:: The input
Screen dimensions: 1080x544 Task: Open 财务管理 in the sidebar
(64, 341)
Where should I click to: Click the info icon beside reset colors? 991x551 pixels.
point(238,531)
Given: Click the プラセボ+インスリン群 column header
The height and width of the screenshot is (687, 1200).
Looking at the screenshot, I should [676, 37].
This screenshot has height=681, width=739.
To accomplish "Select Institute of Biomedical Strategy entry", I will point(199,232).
::::
[Short problem]: Format all the records above as a two-column CSV with the headers instruction and response, one row per record. Put each record's text and its answer in its own quoted field, replacing any line breaks with spaces.

[Task solution]:
instruction,response
"Screen dimensions: 1080x544 Task: Open 财务管理 in the sidebar","(64, 341)"
"Where should I click to: Click the info icon beside reset colors? 991x551 pixels.","point(238,531)"
"Given: Click the プラセボ+インスリン群 column header The height and width of the screenshot is (687, 1200).","Looking at the screenshot, I should [676, 37]."
"This screenshot has height=681, width=739. To accomplish ""Select Institute of Biomedical Strategy entry"",","I will point(199,232)."